Along with the field not getting to be used for a full-season, the player’s season was cut short. The governing body for junior college athletics after canceling the season, extended eligibility for athletes.
However, with most of the sophomores who play for WCJC moving on to four-year universities, only a few will take advantage of the extra year, Case said.
Baseball at the college level will be more competitive next year and should trickle down to WCJC. The Major League Baseball draft this year will be only five rounds, compared to 40 rounds normally. Along with seniors who can play an extra year, good players will be looking to find places to play and the WCJC could have an influx of talent next season.

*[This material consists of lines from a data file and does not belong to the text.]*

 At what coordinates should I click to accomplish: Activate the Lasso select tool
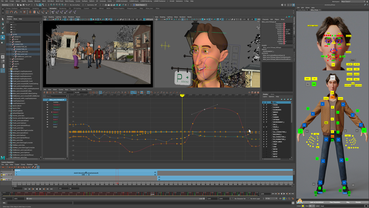(3, 24)
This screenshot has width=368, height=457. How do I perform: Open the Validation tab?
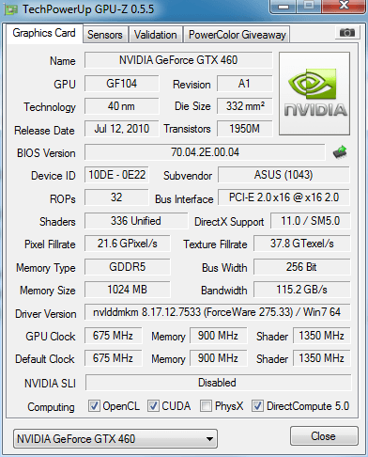(156, 35)
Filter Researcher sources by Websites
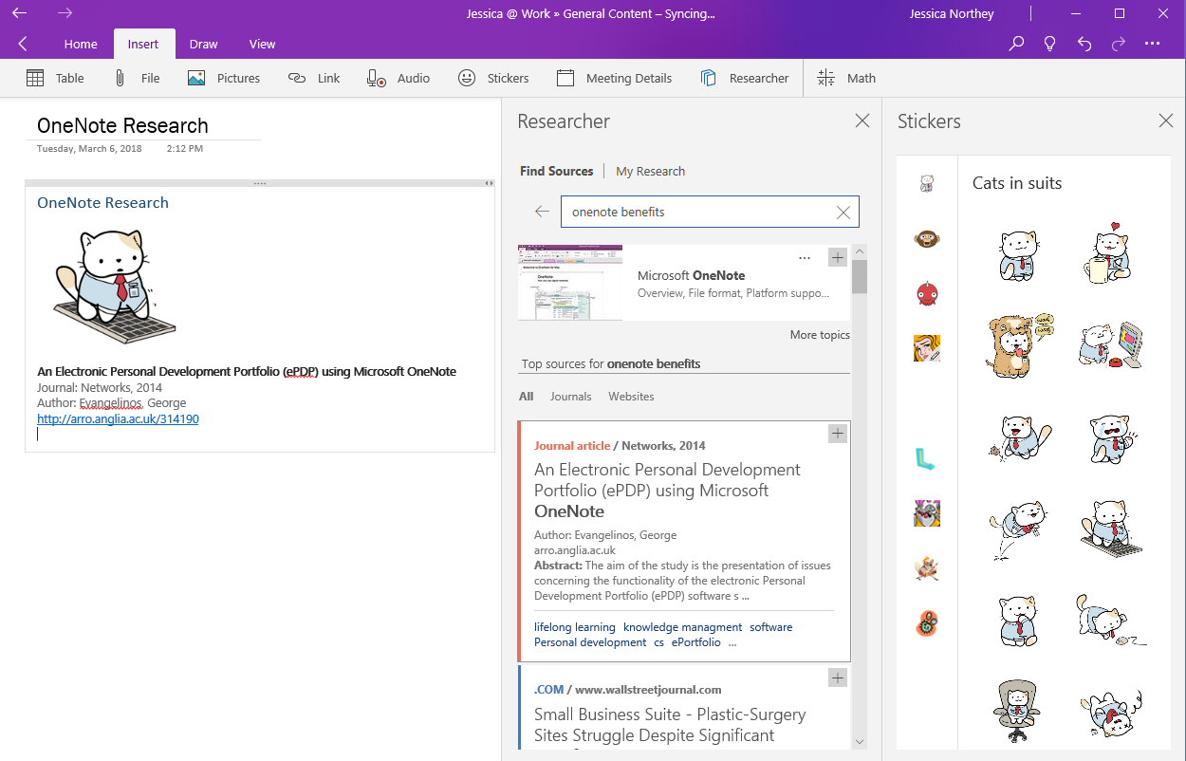 631,396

While rodeo doesn’t involve much person-to-person contact, it was also canceled when colleges around the county closed. WCJC had a tradition of sending cowboys and cowgirls to the national rodeo in Casper, Wyoming, Bret Garza (bull riding) and Kolton Mazoch (tie-down roping), both represented the college last season. Before ending the season, three WCJC athletes were ranked number one in their conference. Jordan Hanna (team roping heeler), Cade Powell Boettcher (team roping header) and Ryan McKay Nettle (steer wrestling) had locked up their spots in Wyoming.
“You’ve got to feel for those guys, we had three that had already qualified and a possibility of a couple of more that could have qualified,” Case said. “That (would have been) big for those cowboys and cowgirls, that’s broadcast on ESPN and it (would have been) good publicity for the school. They worked their tails off, but it’s something that’s out of our control.”
While the college is still closed, WCJC now awaits direction on how to re-open the campus. Volleyball, a fall sport, was not impacted by the COVID-19 outbreak. However, their first game last season was Aug 21. just under three months away. Case is expecting an update from the NCJAA in June, which should share some light on this upcoming year.
“(We’re) kind of in a holding pattern,” Case said. “We’re getting things worked out and getting things ready to go as normal. We’ll also have plans B and C also.”